■ WHAT YOU ARE ASKED TO DO ■
Can you repeat the rows from the line with "Given: Open the 付款条款 tab" through the end of the rows, replacing "magnifier" with "magnifying glass" and leaving everything else unchanged?
-=-=-=-=-
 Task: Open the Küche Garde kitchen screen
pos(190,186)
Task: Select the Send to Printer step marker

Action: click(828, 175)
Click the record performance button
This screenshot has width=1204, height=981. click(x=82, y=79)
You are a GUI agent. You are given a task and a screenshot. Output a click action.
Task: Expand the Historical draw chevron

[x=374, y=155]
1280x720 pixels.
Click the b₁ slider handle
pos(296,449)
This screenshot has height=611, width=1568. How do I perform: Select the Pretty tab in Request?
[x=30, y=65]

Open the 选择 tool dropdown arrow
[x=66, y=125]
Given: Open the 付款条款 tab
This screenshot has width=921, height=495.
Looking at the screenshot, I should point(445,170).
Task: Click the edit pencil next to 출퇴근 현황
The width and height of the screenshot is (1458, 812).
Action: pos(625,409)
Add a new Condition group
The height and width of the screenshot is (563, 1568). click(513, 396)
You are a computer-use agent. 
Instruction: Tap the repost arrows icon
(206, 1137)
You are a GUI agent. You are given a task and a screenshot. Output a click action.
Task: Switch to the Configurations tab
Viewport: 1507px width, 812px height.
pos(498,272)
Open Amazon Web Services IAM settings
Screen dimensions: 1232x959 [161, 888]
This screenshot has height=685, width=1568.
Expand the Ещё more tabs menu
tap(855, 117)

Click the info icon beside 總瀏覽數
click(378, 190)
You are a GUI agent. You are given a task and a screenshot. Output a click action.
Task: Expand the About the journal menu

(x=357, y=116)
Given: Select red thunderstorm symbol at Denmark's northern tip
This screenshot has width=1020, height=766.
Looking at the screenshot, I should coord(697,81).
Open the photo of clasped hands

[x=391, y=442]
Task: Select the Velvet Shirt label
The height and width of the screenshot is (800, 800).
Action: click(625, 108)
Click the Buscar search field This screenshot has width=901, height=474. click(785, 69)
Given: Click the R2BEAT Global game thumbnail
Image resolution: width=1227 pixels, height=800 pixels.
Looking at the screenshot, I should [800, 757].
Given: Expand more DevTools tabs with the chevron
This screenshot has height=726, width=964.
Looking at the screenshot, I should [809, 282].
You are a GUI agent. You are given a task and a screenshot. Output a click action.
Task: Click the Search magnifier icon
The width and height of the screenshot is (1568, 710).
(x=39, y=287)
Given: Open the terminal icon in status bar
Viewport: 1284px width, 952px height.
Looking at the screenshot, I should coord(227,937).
-=-=-=-=-
■ EXERCISE RESPONSE ■
Given: Open the 付款条款 tab
This screenshot has width=921, height=495.
Looking at the screenshot, I should point(445,170).
Task: Click the edit pencil next to 출퇴근 현황
The width and height of the screenshot is (1458, 812).
Action: pos(625,409)
Add a new Condition group
The height and width of the screenshot is (563, 1568). click(513, 396)
You are a computer-use agent. 
Instruction: Tap the repost arrows icon
(206, 1137)
You are a GUI agent. You are given a task and a screenshot. Output a click action.
Task: Switch to the Configurations tab
Viewport: 1507px width, 812px height.
pos(498,272)
Open Amazon Web Services IAM settings
Screen dimensions: 1232x959 [161, 888]
This screenshot has height=685, width=1568.
Expand the Ещё more tabs menu
tap(855, 117)

Click the info icon beside 總瀏覽數
click(378, 190)
You are a GUI agent. You are given a task and a screenshot. Output a click action.
Task: Expand the About the journal menu

(x=357, y=116)
Given: Select red thunderstorm symbol at Denmark's northern tip
This screenshot has width=1020, height=766.
Looking at the screenshot, I should coord(697,81).
Open the photo of clasped hands

[x=391, y=442]
Task: Select the Velvet Shirt label
The height and width of the screenshot is (800, 800).
Action: click(625, 108)
Click the Buscar search field This screenshot has width=901, height=474. click(785, 69)
Given: Click the R2BEAT Global game thumbnail
Image resolution: width=1227 pixels, height=800 pixels.
Looking at the screenshot, I should [800, 757].
Given: Expand more DevTools tabs with the chevron
This screenshot has height=726, width=964.
Looking at the screenshot, I should [809, 282].
You are a GUI agent. You are given a task and a screenshot. Output a click action.
Task: Click the Search magnifying glass icon
The width and height of the screenshot is (1568, 710).
(x=39, y=287)
Given: Open the terminal icon in status bar
Viewport: 1284px width, 952px height.
Looking at the screenshot, I should coord(227,937).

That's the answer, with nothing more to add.